I am using external xmltv grabber that is downloaded from iptv provider and passed on to tvhadend through short script, below line is the most important.
cat /sharedfolders/Appdata/tvheadend42/scripts/epg.xml | socat - UNIX-CONNECT:/sharedfolders/Appdata/tvheadend42/epggrab/xmltv.sock
So i was thinking to add to my script to remove anything after comma in title using regex, some use abbreviations and some use just numbers but most use comma. I am not using dvb epg for this source and will also do the same on existing recordings in dvr log files. I will have to take backup and practice on few for a start.
I will also update autorec title regex to add $ at the end.

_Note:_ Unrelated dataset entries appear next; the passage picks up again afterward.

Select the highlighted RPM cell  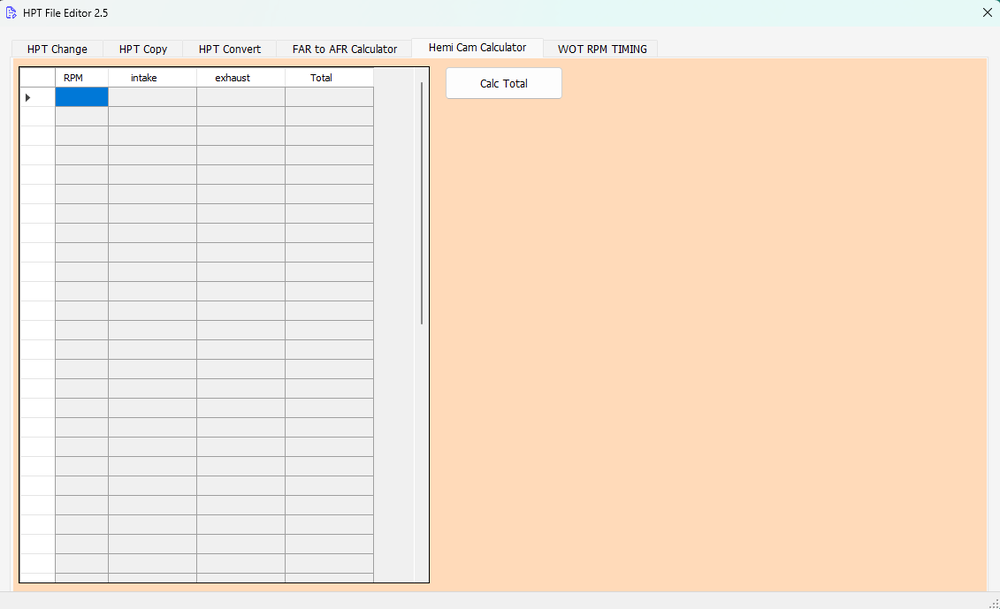coord(81,97)
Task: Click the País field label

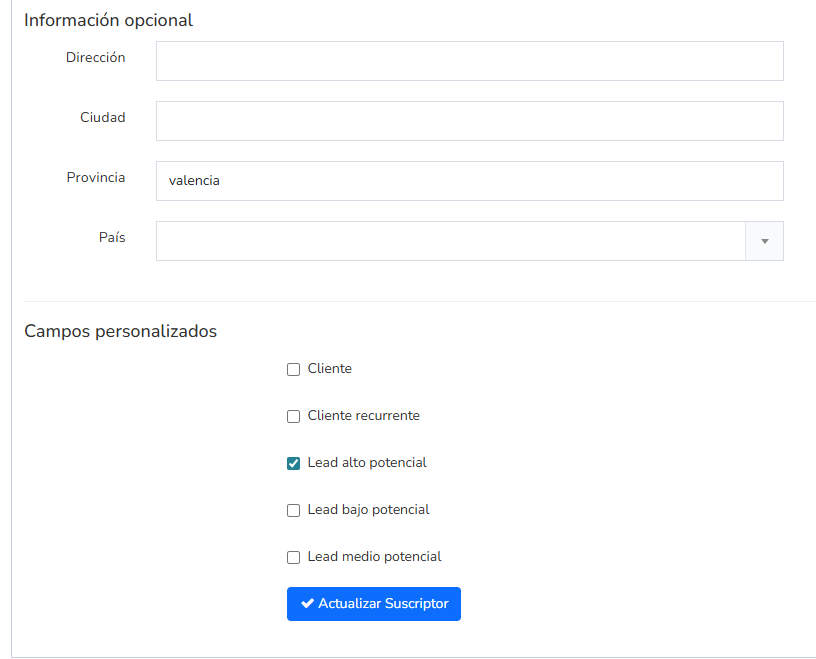Action: [112, 238]
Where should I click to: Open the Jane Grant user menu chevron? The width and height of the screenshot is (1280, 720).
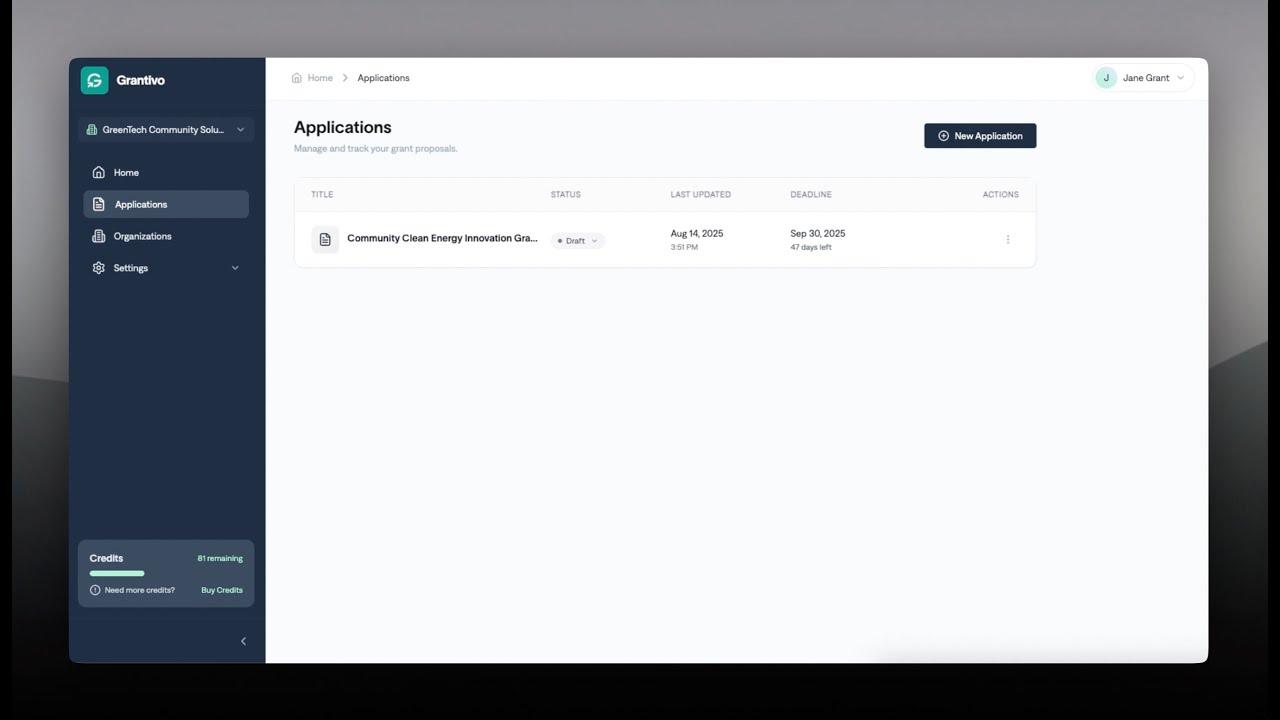1180,78

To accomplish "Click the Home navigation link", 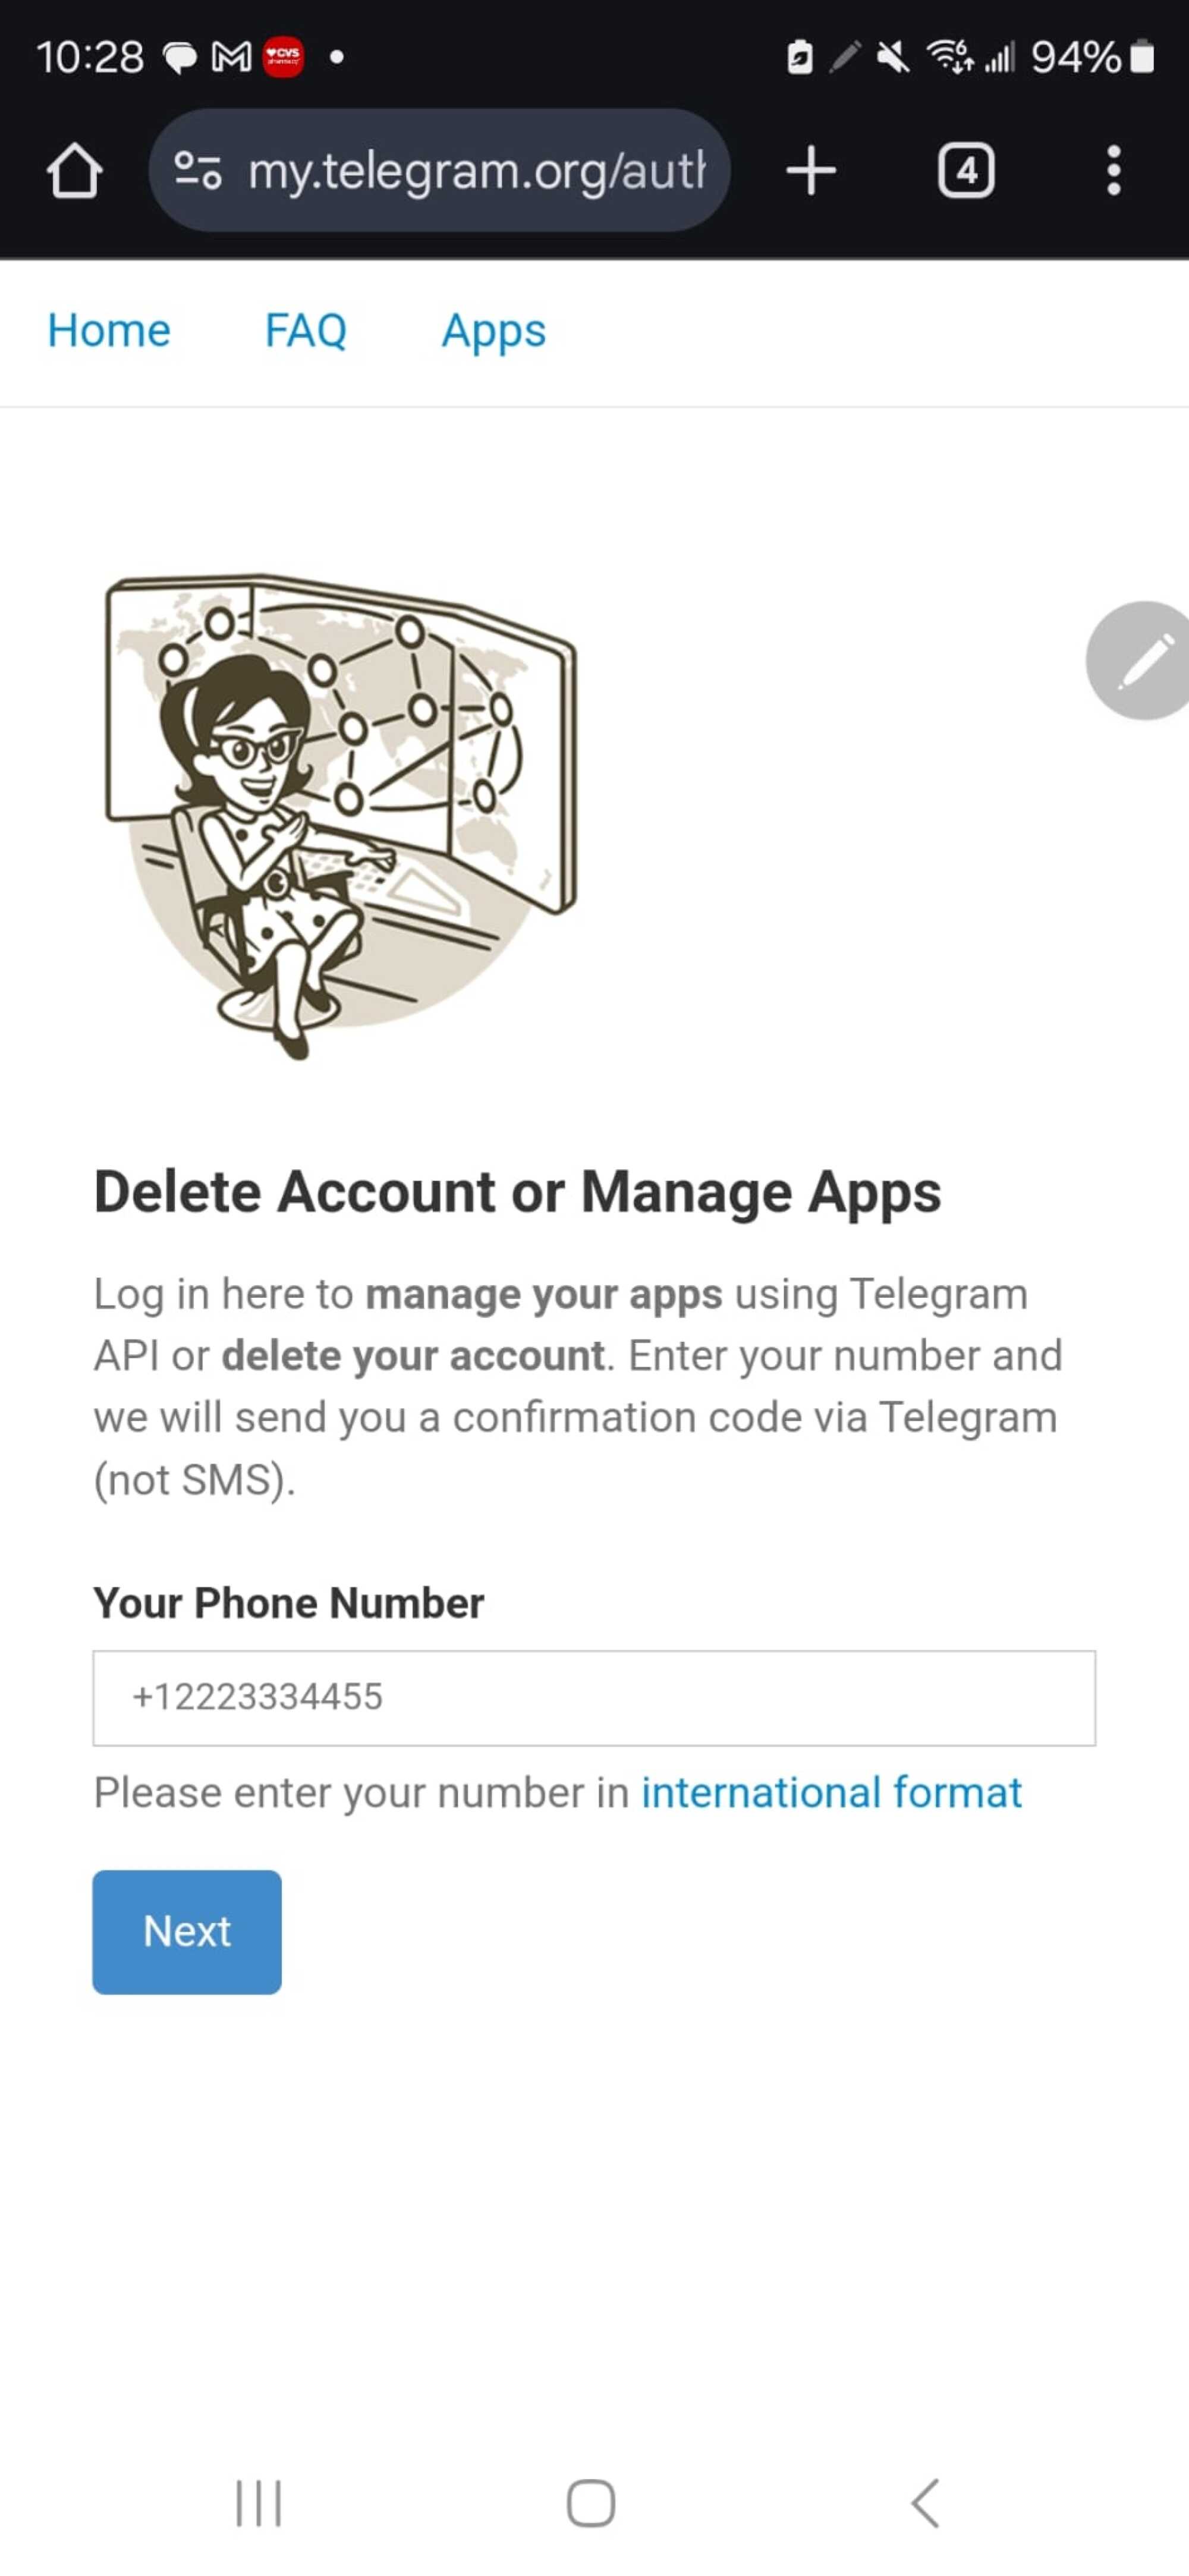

perl -pi -e 's/(^\s*\<title\ lang\=\"pl\"\>.*)(\,.*\<)/$1\</g' epg.xml
perl -pi -e 's/\s*\<\/title\>/\<\/title\>/g' epg.xml              #to remove any spaces in case there were any before comma
Epg xml file example entry
Programme start="20191128132000 +0100" stop="20191128135000 +0100" channel="HGTV">
    <title lang="pl">Odlotowy ogród 4, odc. 5/6</title>
    <desc lang="pl">W miejscowości Modliczki niedaleko Krakowa mieszka małżeństwo z pięciorgiem dzieci i psem. Pani Kasia jest psychologiem i doradcą zawodowym, a pan Paweł listonoszem. Marzą, by ich ogródek stał się miejscem wymarzonego relaksu, w którym każdy znajdzie swój ulubiony zakątek. Obecnie dostęp do ogrodu jest mocno utrudniony. Bezładnie porozmieszczane są tam piaskownica, trampolina i huśtawka. W dodatku pies skutecznie niszczy trawę. Dominik Strzelec proponuje rodzinie ciekawe rozwiązania</desc>
After further thinking i decided to add above method on each problematic recording, separate command for each. I just looked in epg for titles with commas and there were 1245 for 3 days, not the channels i mainly use but majority commas were part of the description.
I also found some titles that contain season number before comma so for each problematic tvshow i would have to copy and ammend below command e.g. "Odlotowy ogród 4, odc. 5/6".
perl -pi -e 's/(^\s*\<title\ lang\=\"pl\"\>Odlotowy\ ogród)(.*\<)/$1\</g' epg.xml
I will try rename of all dvr logs but it will be possibly in 2 days time.
One more time thank you Em and Joe for helping me with this. Please let me know if my approach is not appropriate.